--- WHAT IS BEING ASKED ---
Once the line with "This screenshot has height=341, width=532." is reached, output it and every line after it, exactly, through the end of the records below. Pictures are skipped.

Stored items:
= Beginning of Section =

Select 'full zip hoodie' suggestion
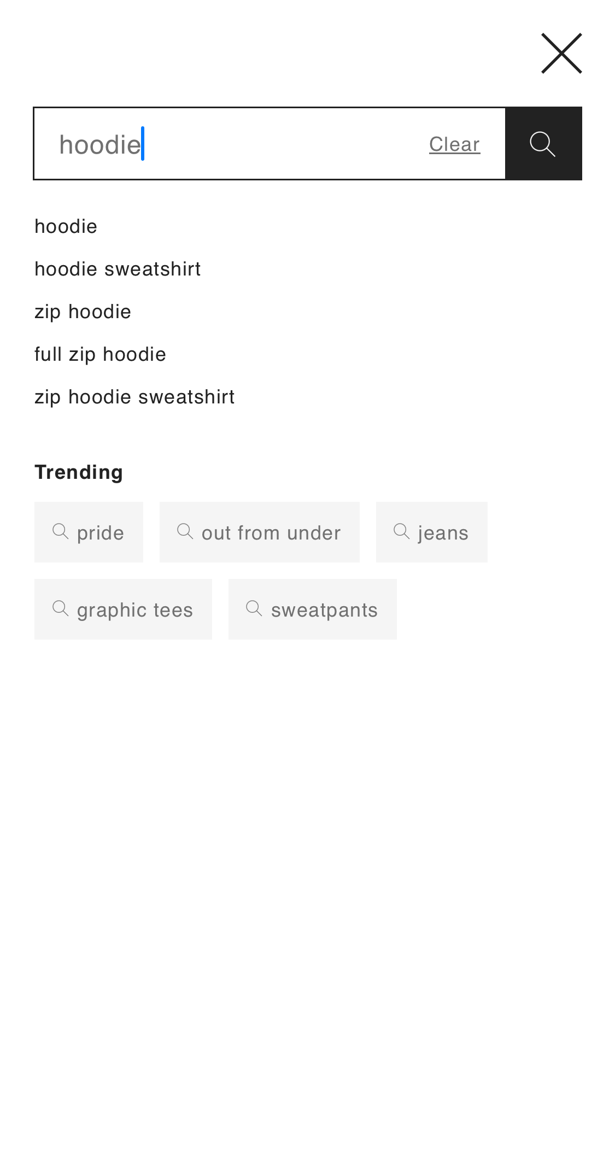Viewport: 615px width, 1149px height. 100,354
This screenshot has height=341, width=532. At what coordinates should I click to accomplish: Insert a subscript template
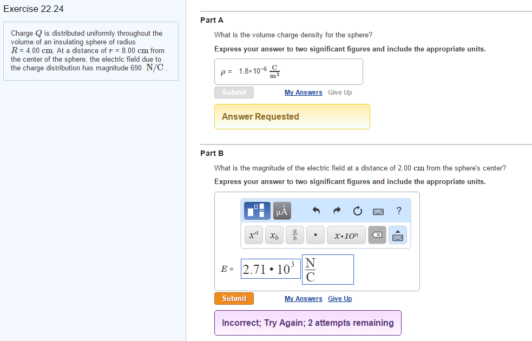click(x=274, y=235)
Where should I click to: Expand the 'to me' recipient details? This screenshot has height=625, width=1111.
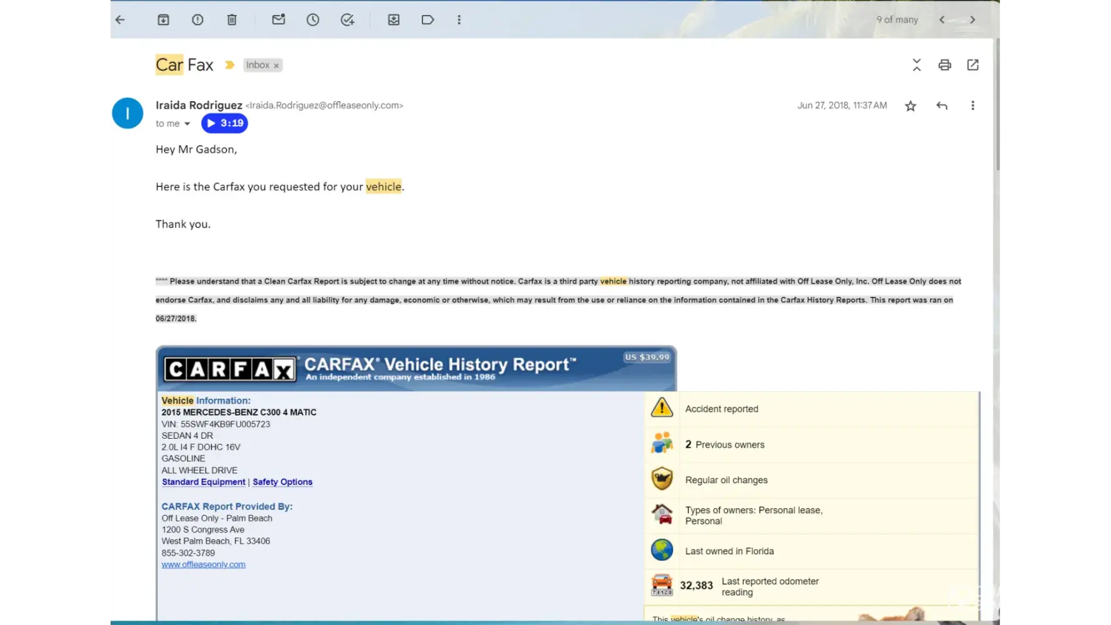(187, 124)
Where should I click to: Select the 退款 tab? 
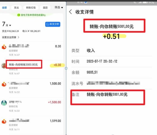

= End of Section =

--- WRITTEN RESPONSE ---
This screenshot has height=341, width=532. At what coordinates should I click to accomplish: Insert a subscript template
click(x=274, y=235)
Where should I click to: Expand the 'to me' recipient details? This screenshot has height=625, width=1111.
(187, 124)
Where should I click to: Select the 退款 tab? 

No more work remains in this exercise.